2.To control posterior septal bleeding:

a.Have the patient sit and lean forward.

b.Control bleeding: Spray nose with topical anesthetic and vasoconstrictor, and apply pressure to bleeding site.

c.Consult a physician. The patient needs emergency room care immediately because of rapid blood loss.

d.Take blood pressure and pulse and order hematocrit; blood type and cross-match may be needed.

Follow-Up

A.Anterior septal bleeding: Referral to otolaryngologist is recommended for unsuccessful cessation of hemorrhage.

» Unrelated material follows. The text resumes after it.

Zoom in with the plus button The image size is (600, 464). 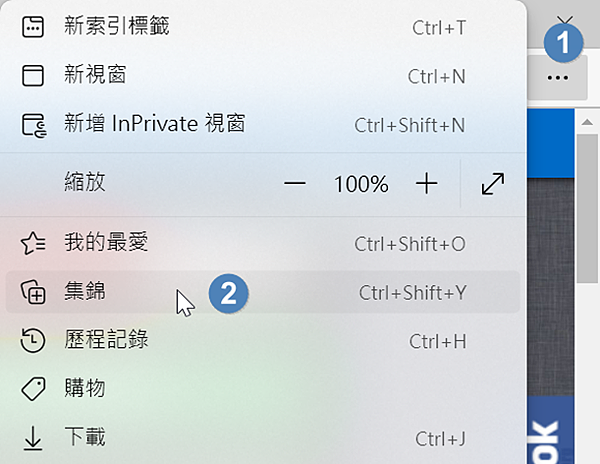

B.For posterior nosebleeds, admit the patient to the hospital and refer to an otolaryngologist.

Consultation/Referral

A.Posterior epistaxis: Refer to a physician and/or otolaryngologist immediately.

Individual Considerations

A.Pregnancy:

1.Nosebleeds are common.

2.Suggest use of saline spray to keep mucous membranes moist and use humidifier at bedtime.

3.Follow use of saline spray with Vaseline applied with Q-tip daily to prevent recurrent nosebleeds.

B.Geriatrics:

1.Spontaneous posterior hemorrhage is more common in elderly patients.

2.In the elderly population over 60 years old, epistaxis is classically associated with hypertension, arteriosclerosis, coagulation disorders, chronic anemia, angina pectoris, and cerebral hemorrhages. Be sure to ask if the patient has been prescribed daily aspirin and review education with patient/family regarding the benefits as well as the risks.

3.Airway obstruction from posterior packing is especially risky in elderly.

4.Applying water-based lubricant on rims of nostrils to maintain mucosal moisture may cause lipoid pneumonia in elderly.

5.In postmenopausal women, the basement membrane of the nose becomes thicker and structural atrophy may occur causing nasal mucosa to dry. Assess geriatric women for chronic nasal congestion. If it has become frequent, then it increases the risk of mucosa damage and epistaxis.

6.Although epistaxis with geriatrics may indicate an important underlying serious condition, it might also be a benign incident related to natural aging: inflammation of mucosa, injury (scratching too hard), dryness, or side effect from a medication.